The thing is finding the terminology, in the case of Redshift that is Sort Key, Distribution Key and primary key (though these aren't true primary keys they do influence the query planner).

It took me a few minutes but I found indexes are called projections in Vertica and are more like materialized views than true indexes, here are the docs with a breakdown, https://www.vertica.com/docs/9.2.x/HTML/Content/Authoring/Ad...

And here is a general walk through of the architecture including key concepts such as projections. https://www.vertica.com/docs/10.0.x/HTML/Content/Authoring/C...

In a few cases I have had to go to published white papers on the technologies as well.

But honestly it's all searching for the right words and then crawling through docs and papers.

I wholeheartedly agree with the "specialization" comment.

Unless you are in a position where you can entirely rely on managed tools that do the work for you and all effort is centered around managing the data, rather than the holistic view of your data pipelines (Talend ETL, Informatica - the "pre-Hadoop" world, if you will, and maybe some modern tools like Snowflake), then a good Data Engineer needs a deep understanding of programming languages, networking, some sysadmin stuff, distributed systems, containerization, statics, and of course a good "architect" view on the ever-growing zoo of tools and languages with different pros and cons.

Given that at the end of the day, most "Data Pipelines" run on distributed Linux machines, I've seen and solved endless issues with Kernel and OS configurations (noexec flags, ulimits, permissions, keyring limits ...), network bottlenecks, hotspotting (both in networks and databases), overflowing partitions, odd issues on odd file systems, bad partition schemes, a myriad of network issues, JVM flags, needs for auditing and other compliance topics, heavily multi-threaded custom implementations that don't use "standard" tools and rely on language features (goroutines, multiprocessing in Python, Threadpools in Java ...), encoding problems, various TLS and other security challenges, and of course, endless use of GNU tools and other CLI-fun and I would not necessarily expect for a pure SQL use case (not discounting the fact that SQL is, in fact, very important).

Not to mention that a lot of jobs / workflows Data Engineers design and write tend to be very, very expensive, especially on managed Clouds - generally a good idea to make sure everything works and your engineers understand what they are doing.

TL;DR: SQL is still a DE's best and most ubiquitous tool/language in the space--hands down.

I've led DE teams for the last decade.

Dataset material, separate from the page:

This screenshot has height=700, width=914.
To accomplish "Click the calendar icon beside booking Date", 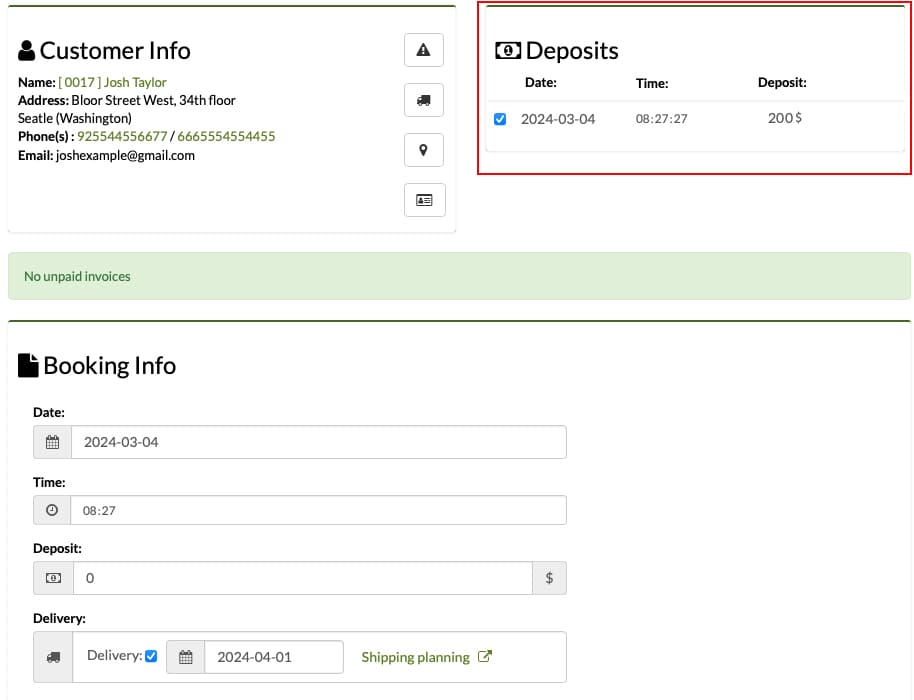I will click(x=52, y=442).
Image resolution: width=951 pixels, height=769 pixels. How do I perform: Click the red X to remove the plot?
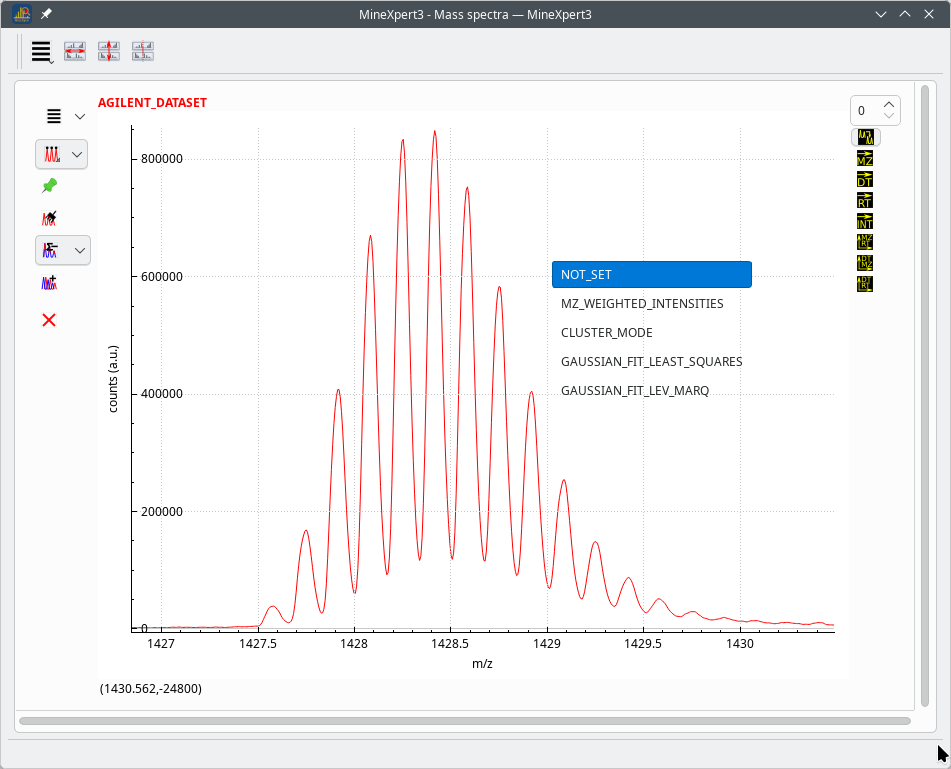(49, 320)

I have lived through shifts in toolsets, languages, etc. Regardless of platform, languages, model types, etc, etc, etc, etc, the one constant has been SQL with some sort of of scripting around it.

Right now, it seems Python is the big wrapper language, whether it's via dag or some other means but that's just the preferred method TODAY. Considering SQL has been around for decades and has outlasted just about every other language and system, many of which have opted for a SQL-like interface on top of their system, I would highly recommend DEs be very strong there.